Набор заданий:
[1] Выпишите из отрывка о книжной серии «Праведники» все эпитеты, которые автор подбирает для этой серии.
[2] Подхватите, пожалуйста, отрывок о книжной серии «Праведники» и напишите, что идет в нем после последнего предложения.

Отрывок для чтения:
◇ ◇ ◇
Говорить о нынешней болезни можно с двух точек зрения. Можно пытаться достучаться до зачерствевших сердец, открывая страшную правду о том, к чему приводит людей нетерпимость. И такой правды – в той же серии «Крик», о которой «БШ» уже писала, – хватает. Что же до зачерствевших сердец, то они этой правды славно умеют сторониться, как бы не замечать ее. Что, впрочем, не зачеркивает необходимости правдивых книг. О степени их воздействия можно спорить, но спор этот будет не совсем корректным – во-первых, у нас нет достаточно широкого временного обзора, а во-вторых, закона перехода количества в качество еще никто не опроверг. Вода камень точит.

Но есть другой путь. Путь, условно говоря, «примера» жизни. Маяка. Идеала. И это необыкновенно важно, если мы говорим о стремительно вырастающих мальчиках и девочках. Потому что всякое отрочество и всякая юность, путаясь и ошибаясь, инстинктивно ищет этого примера. А ей нынешнее время в качестве такового предлагает собственного героя, который на самом деле в герои не годится. Бей, круши все, что встает на твоем пути к красивой жизни; лелей собственное эго; не размягчай мозги культурой; ты – лучший, лучший, лучший, и тебе, так как ты лучший, «все позволено»…

Книги, выходящие в серии «Праведники», ломают этот дикарский стереотип. Я не знаю, сколько их вышло всего, но и тех двух, что попали мне в руки, хватит для того, чтобы составить представление об этой серии и подобрать для нее подходящие эпитеты. Нужная, мудрая, светлая, теплая, ведущая за руку… И так далее.

Одна из книг представляет собой перевод книги И.Амана об отце Александре Мене; другая – переиздание (переработанное) известного текста Б.Носика «Альберт Швейцер». Он издавался в незапамятные времена в культовой молодогвардейской серии «Жизнь замечательных людей» и всколыхнул во мне давние и очень личные переживания.

Настолько личные, что даже улыбнуться над собой далеким незазорно. Я вспомнил, как, прочитав в десятом классе эту книгу, бросился искать «Культуру и этику» Швейцера, а осилив и ее, стал ходить по дорожкам новосибирского Академгородка, уткнувшись взглядом под ноги, чтобы, не дай Бог, не раздавить своими башмаками какую-нибудь крохотную букашку. И свои дневниковые записи еще долго заканчивал, не хуже Толстого с его «е. б. ж.» (если буду жить), восклицательной фразой «Уважение К Жизни!» – то по-русски, то по-немецки. Но, кроме шуток, образ «Белого Доктора из джунглей», светлого человека, посвятившего свою жизнь несчастным и страждущим в Африке, еще долго-долго не давал покоя и так или иначе корректировал случайные зигзаги моей жизни. Корректировал, надо думать, не самым худшим образом.
◇ ◇ ◇
Извлечённые данные:
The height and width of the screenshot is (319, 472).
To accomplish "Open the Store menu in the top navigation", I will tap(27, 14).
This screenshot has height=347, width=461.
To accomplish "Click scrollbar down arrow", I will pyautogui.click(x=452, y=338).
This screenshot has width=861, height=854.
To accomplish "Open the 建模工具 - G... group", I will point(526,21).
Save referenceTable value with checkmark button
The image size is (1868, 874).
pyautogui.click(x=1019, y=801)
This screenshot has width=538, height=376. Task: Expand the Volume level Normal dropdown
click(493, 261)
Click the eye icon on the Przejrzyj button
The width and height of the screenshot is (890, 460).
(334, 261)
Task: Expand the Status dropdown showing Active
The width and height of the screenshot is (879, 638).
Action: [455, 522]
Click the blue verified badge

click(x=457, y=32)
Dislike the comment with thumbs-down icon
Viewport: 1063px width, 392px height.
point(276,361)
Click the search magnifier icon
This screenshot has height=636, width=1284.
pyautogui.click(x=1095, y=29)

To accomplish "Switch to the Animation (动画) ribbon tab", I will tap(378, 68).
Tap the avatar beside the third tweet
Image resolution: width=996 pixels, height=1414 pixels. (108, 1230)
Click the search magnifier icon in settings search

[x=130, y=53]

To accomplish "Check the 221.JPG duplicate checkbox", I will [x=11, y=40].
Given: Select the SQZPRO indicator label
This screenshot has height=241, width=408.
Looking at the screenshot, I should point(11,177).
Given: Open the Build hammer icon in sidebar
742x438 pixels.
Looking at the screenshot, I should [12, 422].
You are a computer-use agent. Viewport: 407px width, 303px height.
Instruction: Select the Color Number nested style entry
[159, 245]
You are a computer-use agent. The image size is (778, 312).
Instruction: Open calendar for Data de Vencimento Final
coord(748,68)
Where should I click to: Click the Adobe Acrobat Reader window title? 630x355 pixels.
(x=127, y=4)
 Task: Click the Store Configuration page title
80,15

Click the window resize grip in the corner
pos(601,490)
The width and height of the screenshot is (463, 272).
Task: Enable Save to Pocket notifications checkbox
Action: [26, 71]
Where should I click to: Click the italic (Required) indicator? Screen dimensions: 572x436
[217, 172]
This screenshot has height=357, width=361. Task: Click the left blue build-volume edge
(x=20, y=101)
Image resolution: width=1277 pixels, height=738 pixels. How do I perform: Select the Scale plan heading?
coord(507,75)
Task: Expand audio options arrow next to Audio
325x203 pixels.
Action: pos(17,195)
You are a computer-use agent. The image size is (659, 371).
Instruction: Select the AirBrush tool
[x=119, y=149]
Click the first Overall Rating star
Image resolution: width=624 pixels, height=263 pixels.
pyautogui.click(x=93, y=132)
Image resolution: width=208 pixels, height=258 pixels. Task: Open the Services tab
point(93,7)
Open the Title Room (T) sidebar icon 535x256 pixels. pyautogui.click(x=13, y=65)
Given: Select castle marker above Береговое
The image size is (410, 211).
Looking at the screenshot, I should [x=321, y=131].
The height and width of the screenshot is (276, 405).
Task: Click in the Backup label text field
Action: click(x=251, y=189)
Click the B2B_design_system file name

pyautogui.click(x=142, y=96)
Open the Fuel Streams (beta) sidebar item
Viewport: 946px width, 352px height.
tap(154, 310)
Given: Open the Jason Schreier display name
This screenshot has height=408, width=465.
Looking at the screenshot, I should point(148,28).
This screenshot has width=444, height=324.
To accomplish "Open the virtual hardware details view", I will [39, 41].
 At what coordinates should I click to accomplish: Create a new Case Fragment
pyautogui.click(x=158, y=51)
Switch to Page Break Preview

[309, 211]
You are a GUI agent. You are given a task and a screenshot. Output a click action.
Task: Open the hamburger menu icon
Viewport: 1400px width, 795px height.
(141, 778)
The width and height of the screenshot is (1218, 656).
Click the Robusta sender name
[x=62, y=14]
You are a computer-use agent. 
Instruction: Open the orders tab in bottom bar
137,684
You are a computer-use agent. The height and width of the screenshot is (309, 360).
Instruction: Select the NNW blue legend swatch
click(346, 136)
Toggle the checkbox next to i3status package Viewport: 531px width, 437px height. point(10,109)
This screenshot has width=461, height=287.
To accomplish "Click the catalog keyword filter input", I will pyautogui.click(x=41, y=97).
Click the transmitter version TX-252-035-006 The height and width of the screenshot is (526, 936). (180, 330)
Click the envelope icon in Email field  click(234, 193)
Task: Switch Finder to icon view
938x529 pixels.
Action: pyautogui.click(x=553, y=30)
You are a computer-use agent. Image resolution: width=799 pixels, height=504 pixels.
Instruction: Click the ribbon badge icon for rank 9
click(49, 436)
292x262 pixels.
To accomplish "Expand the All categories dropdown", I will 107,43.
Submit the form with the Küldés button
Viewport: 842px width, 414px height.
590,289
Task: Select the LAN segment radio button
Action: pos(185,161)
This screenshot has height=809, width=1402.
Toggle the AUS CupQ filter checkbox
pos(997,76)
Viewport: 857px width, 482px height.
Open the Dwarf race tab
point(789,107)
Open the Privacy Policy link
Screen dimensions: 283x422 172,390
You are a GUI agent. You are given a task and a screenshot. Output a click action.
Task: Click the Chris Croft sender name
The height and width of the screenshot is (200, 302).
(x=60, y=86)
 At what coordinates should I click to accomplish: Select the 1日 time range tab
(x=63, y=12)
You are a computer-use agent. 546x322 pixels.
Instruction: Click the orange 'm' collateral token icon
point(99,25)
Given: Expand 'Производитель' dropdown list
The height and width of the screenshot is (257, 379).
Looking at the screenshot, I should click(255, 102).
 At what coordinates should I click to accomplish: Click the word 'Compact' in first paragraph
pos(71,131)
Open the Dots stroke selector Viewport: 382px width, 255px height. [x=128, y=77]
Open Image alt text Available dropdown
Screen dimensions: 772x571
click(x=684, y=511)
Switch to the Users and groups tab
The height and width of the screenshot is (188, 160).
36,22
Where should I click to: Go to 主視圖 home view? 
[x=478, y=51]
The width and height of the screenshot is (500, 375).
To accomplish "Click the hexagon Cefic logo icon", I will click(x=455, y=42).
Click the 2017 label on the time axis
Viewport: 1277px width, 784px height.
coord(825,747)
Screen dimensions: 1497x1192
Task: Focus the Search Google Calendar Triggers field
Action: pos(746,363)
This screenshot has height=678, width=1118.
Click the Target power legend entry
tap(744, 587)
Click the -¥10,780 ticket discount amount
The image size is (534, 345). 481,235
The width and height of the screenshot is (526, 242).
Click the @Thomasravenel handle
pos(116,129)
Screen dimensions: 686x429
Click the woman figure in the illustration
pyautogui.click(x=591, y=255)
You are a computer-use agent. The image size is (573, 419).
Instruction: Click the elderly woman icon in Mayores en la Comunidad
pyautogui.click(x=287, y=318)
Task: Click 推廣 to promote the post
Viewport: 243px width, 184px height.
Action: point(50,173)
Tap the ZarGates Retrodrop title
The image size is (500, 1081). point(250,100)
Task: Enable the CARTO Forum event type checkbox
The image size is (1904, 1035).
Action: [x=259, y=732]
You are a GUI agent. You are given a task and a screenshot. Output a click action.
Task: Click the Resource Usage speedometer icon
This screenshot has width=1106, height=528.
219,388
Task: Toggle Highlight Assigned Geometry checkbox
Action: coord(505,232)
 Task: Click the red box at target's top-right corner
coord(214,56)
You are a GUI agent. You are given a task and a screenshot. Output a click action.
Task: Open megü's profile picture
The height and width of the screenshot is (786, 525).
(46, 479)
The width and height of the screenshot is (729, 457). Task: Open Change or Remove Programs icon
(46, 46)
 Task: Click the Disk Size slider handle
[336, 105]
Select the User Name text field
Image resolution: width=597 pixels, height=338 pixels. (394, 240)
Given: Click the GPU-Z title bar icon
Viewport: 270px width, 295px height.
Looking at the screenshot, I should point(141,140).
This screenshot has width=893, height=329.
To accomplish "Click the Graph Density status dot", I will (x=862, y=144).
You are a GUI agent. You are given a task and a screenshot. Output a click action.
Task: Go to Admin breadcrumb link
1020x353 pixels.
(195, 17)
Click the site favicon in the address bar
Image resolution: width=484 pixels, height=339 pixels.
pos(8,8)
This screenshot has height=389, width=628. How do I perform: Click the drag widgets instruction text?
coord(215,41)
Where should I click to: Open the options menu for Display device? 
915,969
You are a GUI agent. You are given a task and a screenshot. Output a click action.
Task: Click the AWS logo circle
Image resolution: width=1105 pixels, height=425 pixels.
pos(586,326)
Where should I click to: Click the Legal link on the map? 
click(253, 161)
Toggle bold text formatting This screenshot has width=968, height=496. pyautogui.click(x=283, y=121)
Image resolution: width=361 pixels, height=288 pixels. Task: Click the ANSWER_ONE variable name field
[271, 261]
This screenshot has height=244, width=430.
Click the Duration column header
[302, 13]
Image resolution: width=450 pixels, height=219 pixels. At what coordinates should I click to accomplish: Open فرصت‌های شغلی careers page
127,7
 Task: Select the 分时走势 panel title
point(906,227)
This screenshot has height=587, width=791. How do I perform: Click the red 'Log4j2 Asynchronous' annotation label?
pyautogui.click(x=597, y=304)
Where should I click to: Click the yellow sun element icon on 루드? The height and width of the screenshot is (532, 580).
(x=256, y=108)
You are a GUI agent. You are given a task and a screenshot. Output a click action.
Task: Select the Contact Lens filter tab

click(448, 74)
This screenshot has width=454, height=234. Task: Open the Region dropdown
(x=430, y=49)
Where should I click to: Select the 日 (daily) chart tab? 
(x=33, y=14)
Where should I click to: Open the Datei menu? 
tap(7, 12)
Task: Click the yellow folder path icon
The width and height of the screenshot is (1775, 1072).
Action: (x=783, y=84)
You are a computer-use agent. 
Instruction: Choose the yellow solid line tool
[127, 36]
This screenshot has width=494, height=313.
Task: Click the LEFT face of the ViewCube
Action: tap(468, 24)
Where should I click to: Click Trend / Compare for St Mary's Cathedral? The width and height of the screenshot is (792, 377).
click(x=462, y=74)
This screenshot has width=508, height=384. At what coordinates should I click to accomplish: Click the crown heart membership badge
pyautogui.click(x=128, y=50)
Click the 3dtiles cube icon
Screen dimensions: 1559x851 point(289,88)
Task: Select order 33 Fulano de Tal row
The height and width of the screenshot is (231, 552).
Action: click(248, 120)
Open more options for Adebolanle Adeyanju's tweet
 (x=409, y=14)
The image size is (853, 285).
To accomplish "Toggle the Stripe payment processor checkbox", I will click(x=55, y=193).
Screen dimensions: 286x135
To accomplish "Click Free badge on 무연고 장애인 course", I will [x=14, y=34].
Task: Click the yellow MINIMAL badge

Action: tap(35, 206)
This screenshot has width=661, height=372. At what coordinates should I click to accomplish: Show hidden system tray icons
◇ ◇ ◇
Письменные ответы:
[1] нужная, мудрая, светлая, теплая, ведущая за руку

[2]
Как и образы других праведников, сменявших друг друга в качестве «примера для подражания». Свое место в этом ряду занимает и отец Александр Мень, очень помогший мне в трудные времена попыток как-то органично, не по-умственному, связать себя с православием. Вокруг этого имени существует довольно много неприятных спекуляций – их мне не хочется касаться. В определенных кругах православный модернизм Меня часто связывают – не без подмигиваний и многозначительных мин – с его национальностью, но подобные схемы не выдерживают никакой критики. Любое живое явление, вообще говоря, пребывает в состоянии перманентного модернизма, ограниченного лишь системой основополагающих аксиом (в случае христианства это Предание и Писание); как только кончается развитие – завершается и жизнь, завершается мертвым музеем. Тысячелетняя история православия, если мы обозначим ее персоналиями, описывается рядом великих модернистов, и в этом смысле о. Александр Мень ничем не отличается (я не говорю о масштабе и глубине явления) от оптинских старцев или от о. Павла Флоренского.

В нашем случае гораздо важнее другое – именно образ светлого человека, для которого всякий другой человек – сосуд Божий, достойный спасения.

И чем больше таких образов встретит юный человек в пору своего взросления и самоопределения, тем лучше. Для него, для нас, для нашей печальной жизни. Она, эта жизнь, вряд ли от этого мгновенно и блистательно выправится, но уютнее и теплее стать вполне может. Да-да, вот чего ей сейчас не хватает – теплоты. Холодно жить. Слишком много беды вокруг.